WHAT TO DO. Begin with the line holding "The image size is (1024, 642)." and end with the last line of the records below. Set down exactly those lines and leave out every picture.

---------------

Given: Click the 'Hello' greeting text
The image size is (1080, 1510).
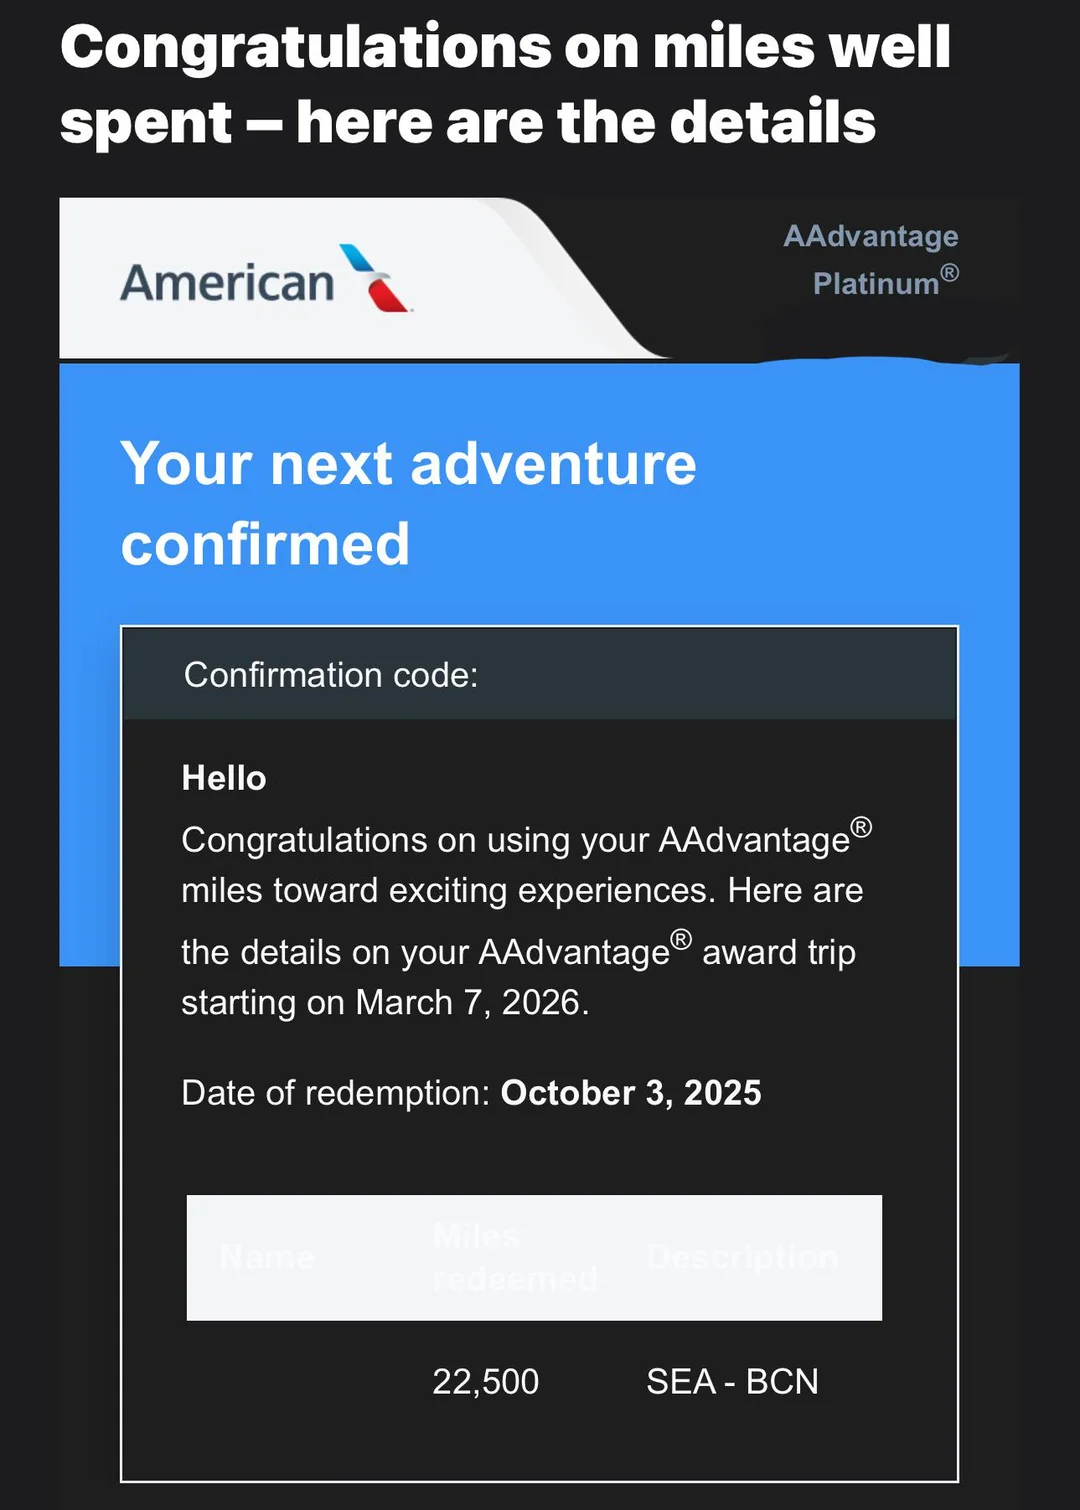Looking at the screenshot, I should tap(224, 778).
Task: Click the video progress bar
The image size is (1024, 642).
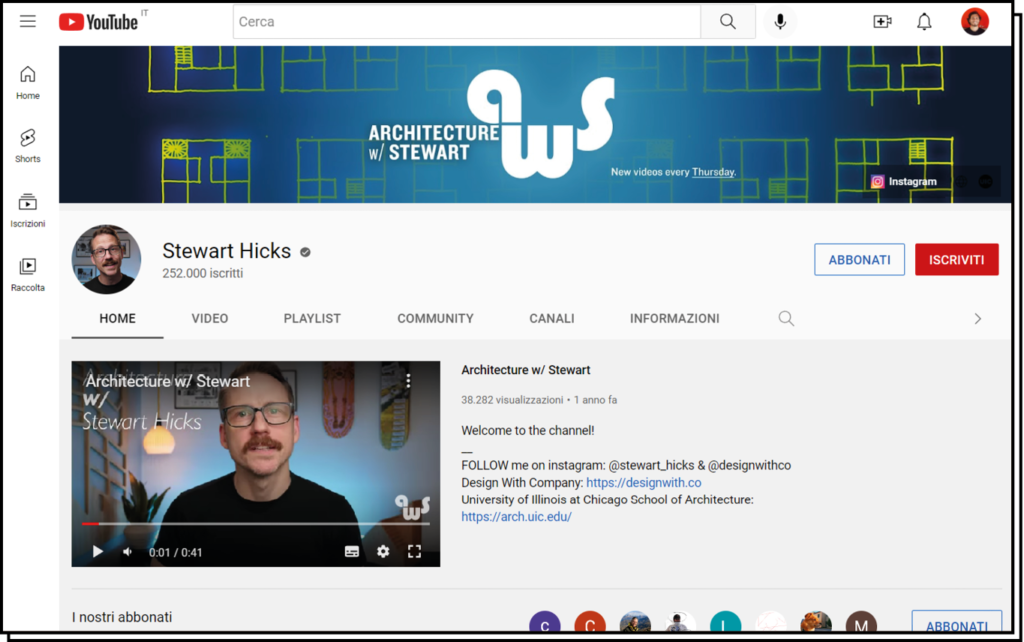Action: coord(255,523)
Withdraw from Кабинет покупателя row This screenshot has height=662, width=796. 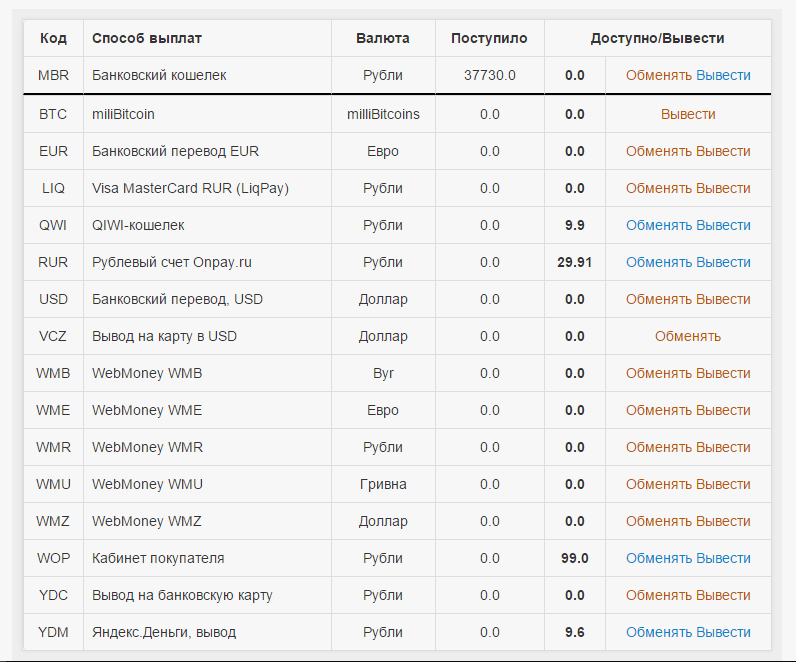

---------------

SOLUTION TO THIS TASK.
The image size is (1024, 642).
Action: coord(255,523)
Withdraw from Кабинет покупателя row This screenshot has height=662, width=796. 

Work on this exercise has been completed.